WHAT YOU SHOULD DO: Set down, exactly and only, everything from the line containing "Viewport: 1092px width, 1092px height." down to the line containing "Image resolution: width=750" in the data below; the pictures are not part of the copy.

EXERCISE INPUT:
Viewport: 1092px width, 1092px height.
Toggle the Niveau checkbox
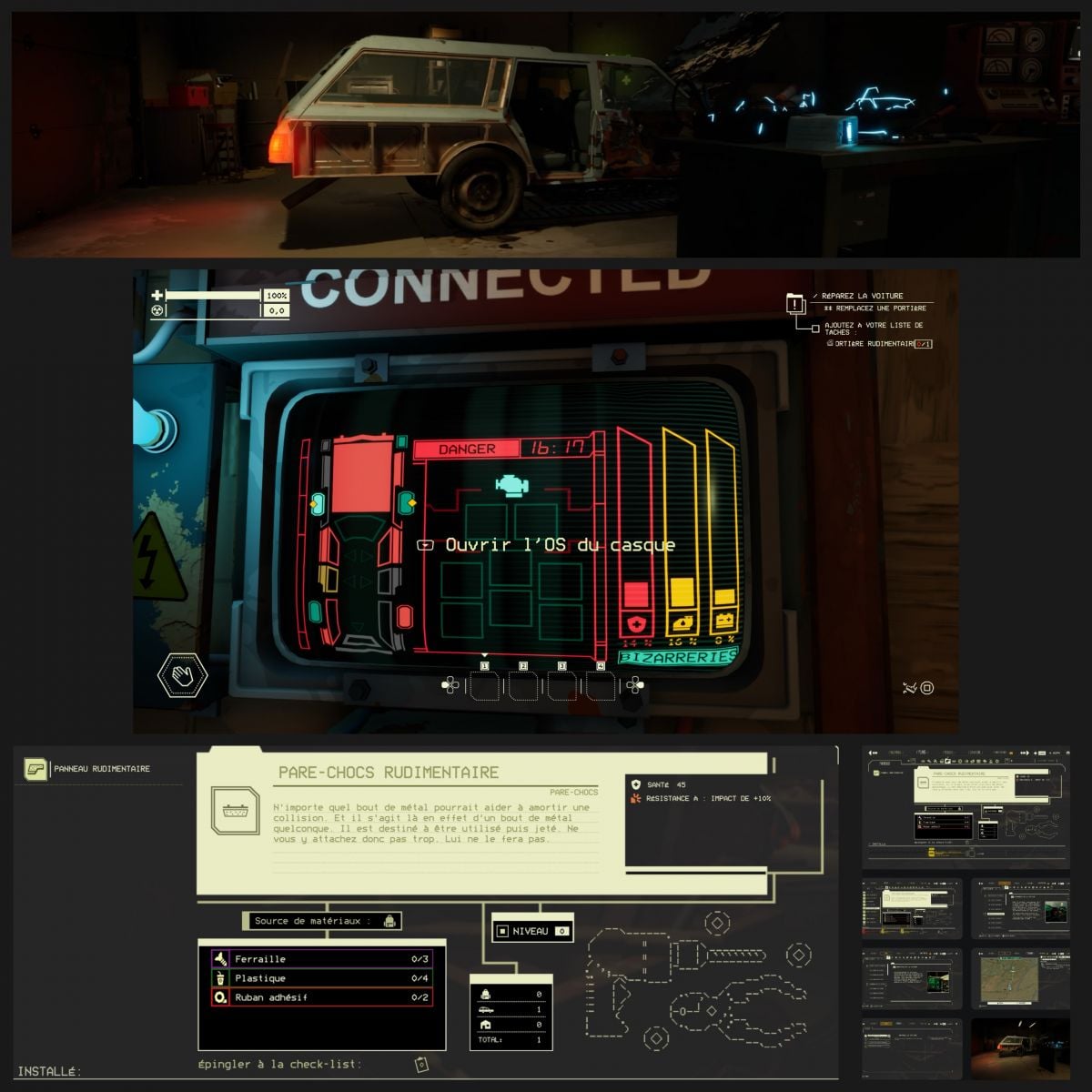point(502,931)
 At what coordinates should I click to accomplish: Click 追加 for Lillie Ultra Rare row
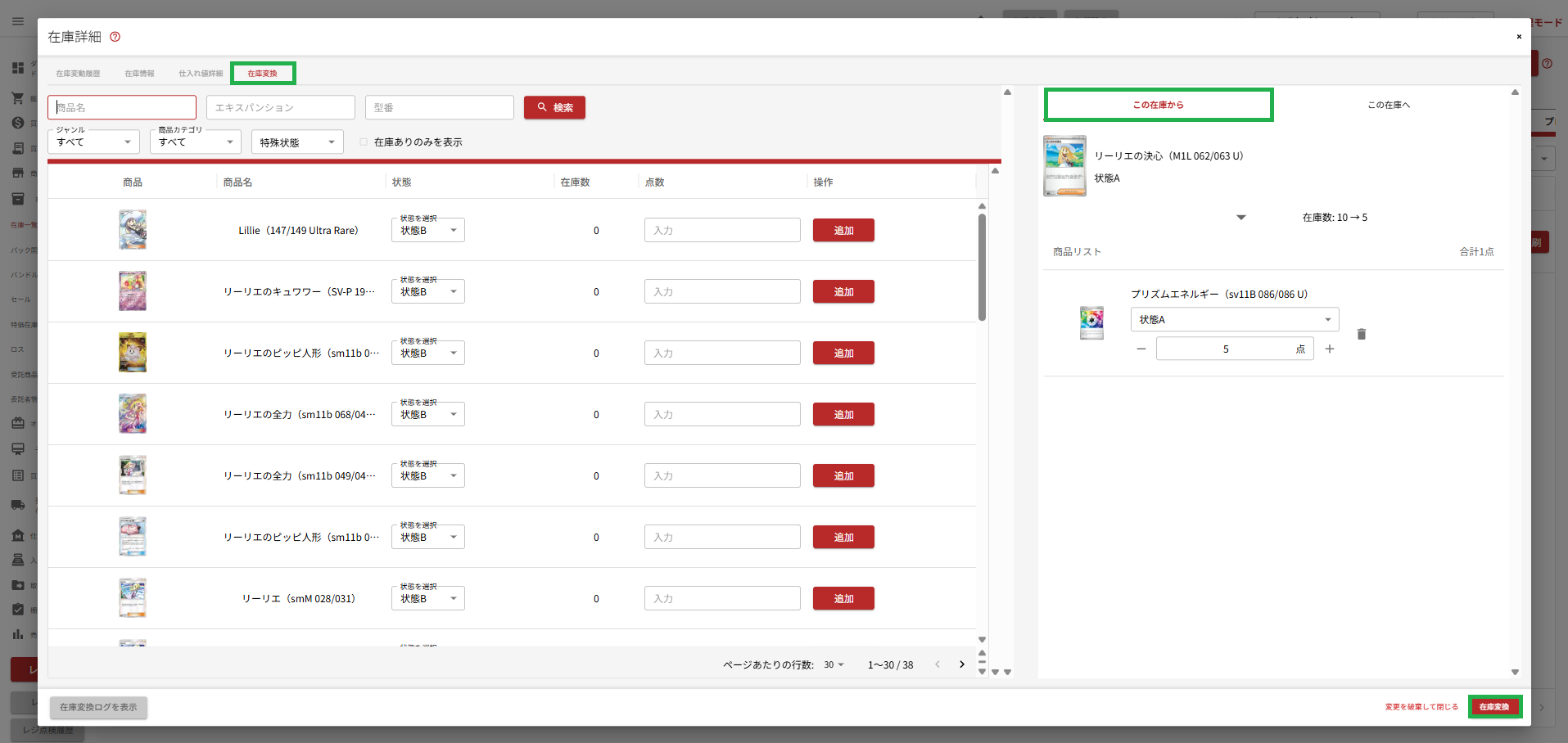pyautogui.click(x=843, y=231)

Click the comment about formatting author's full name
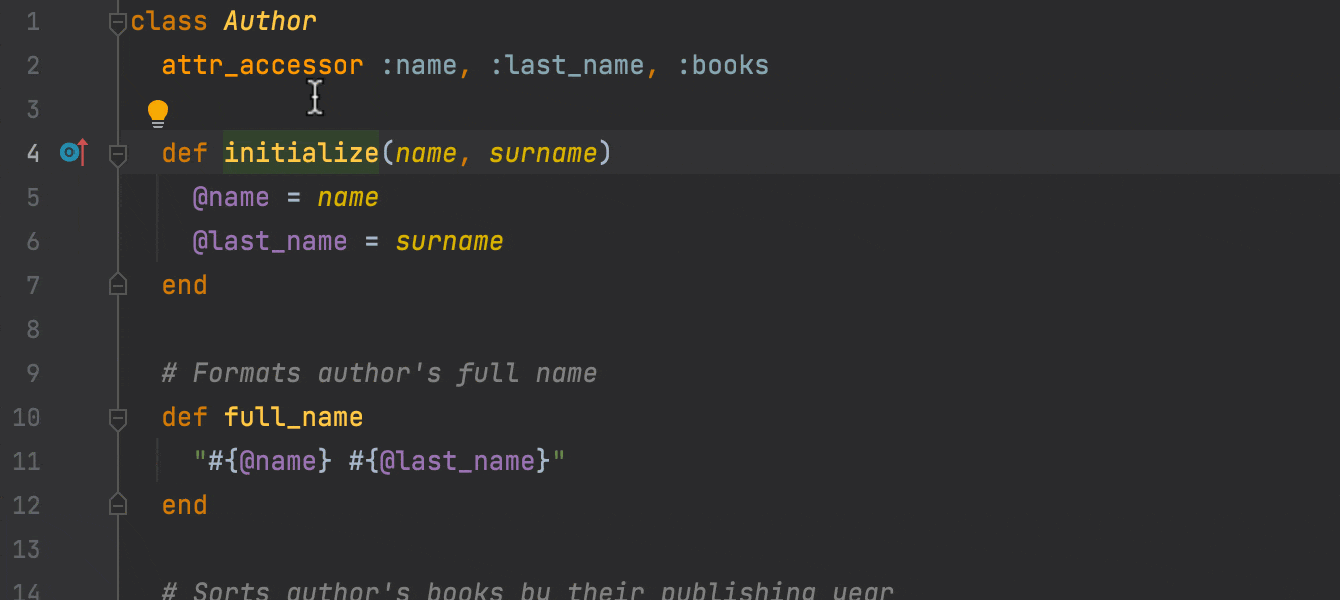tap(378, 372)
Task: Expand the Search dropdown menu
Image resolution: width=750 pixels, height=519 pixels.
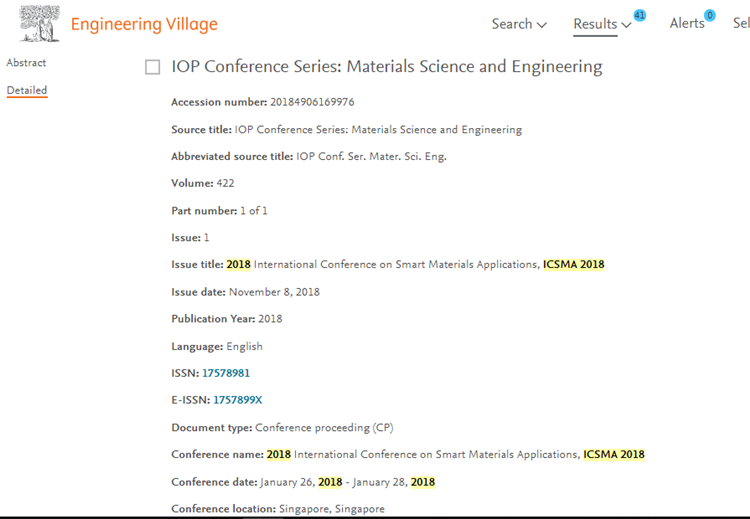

* * *

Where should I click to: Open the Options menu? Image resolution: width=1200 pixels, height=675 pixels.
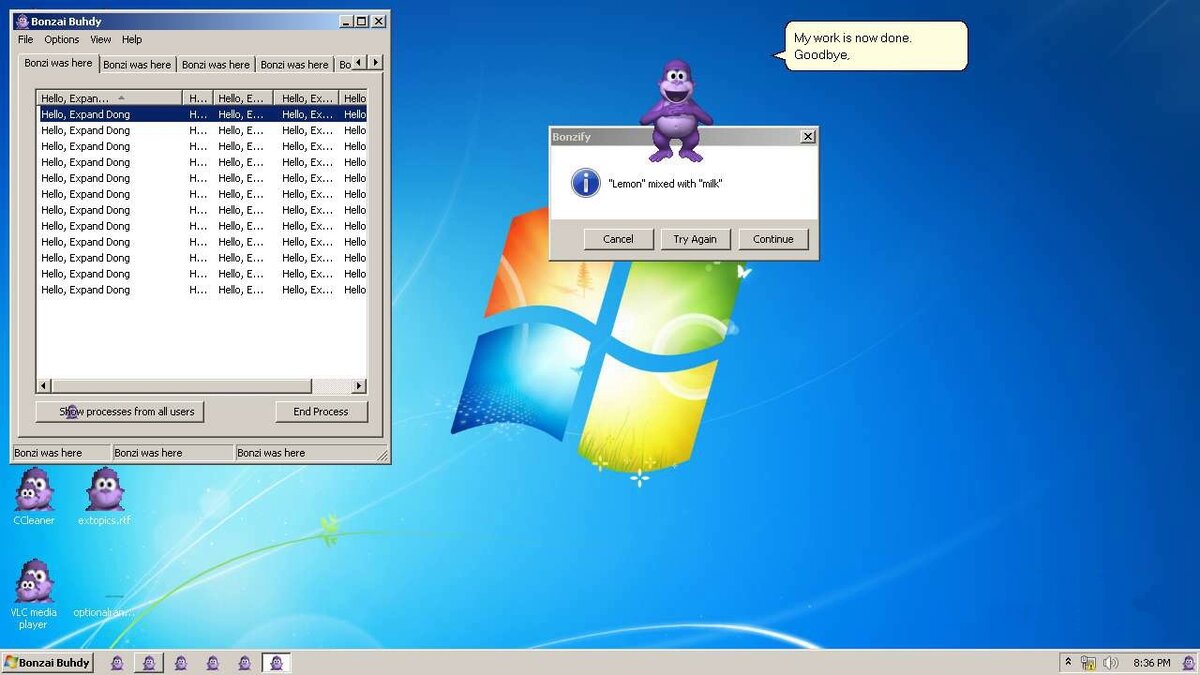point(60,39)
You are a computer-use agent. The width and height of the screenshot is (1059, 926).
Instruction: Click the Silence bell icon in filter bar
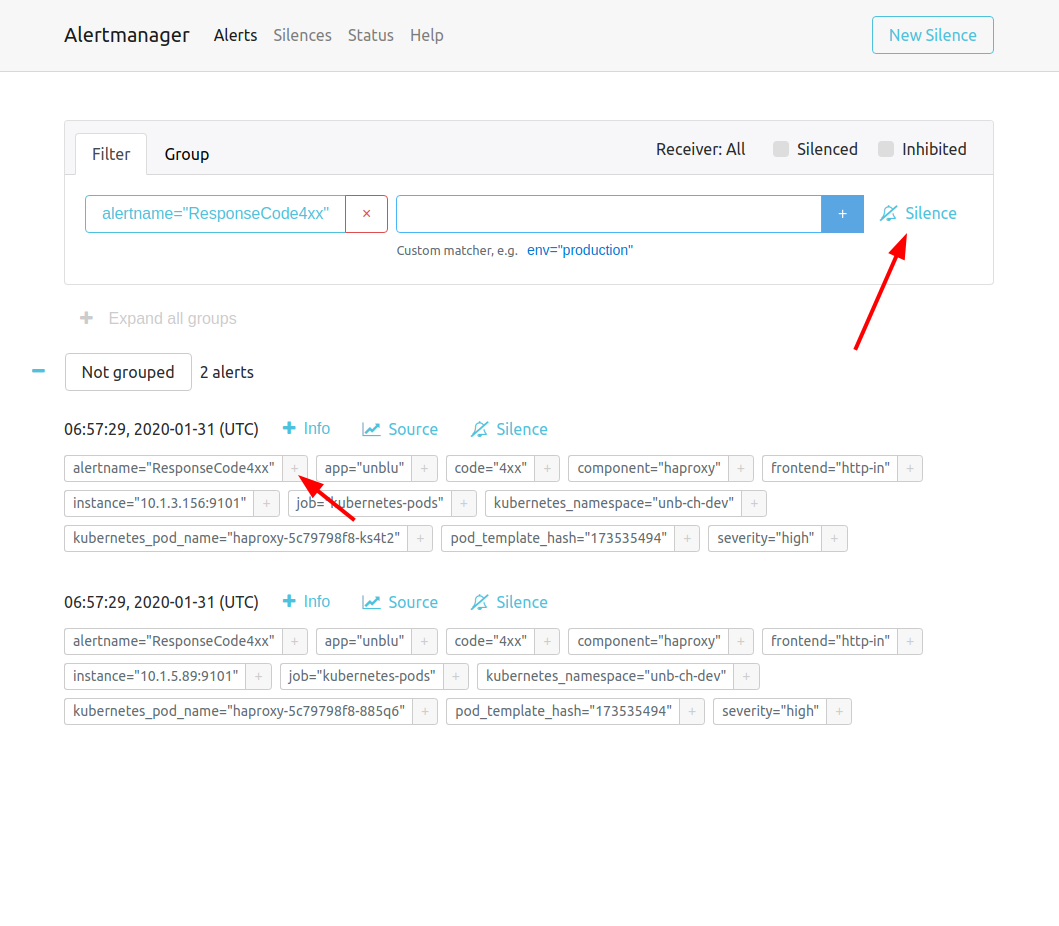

RESPONSE:
Viewport: 1092px width, 1092px height.
Toggle the Niveau checkbox
point(502,931)
 At what coordinates should I click to accomplish: Click 追加 for Lillie Ultra Rare row
pyautogui.click(x=843, y=231)

Click the comment about formatting author's full name
tap(378, 372)
Task: Expand the Search dropdown menu
Image resolution: width=750 pixels, height=519 pixels.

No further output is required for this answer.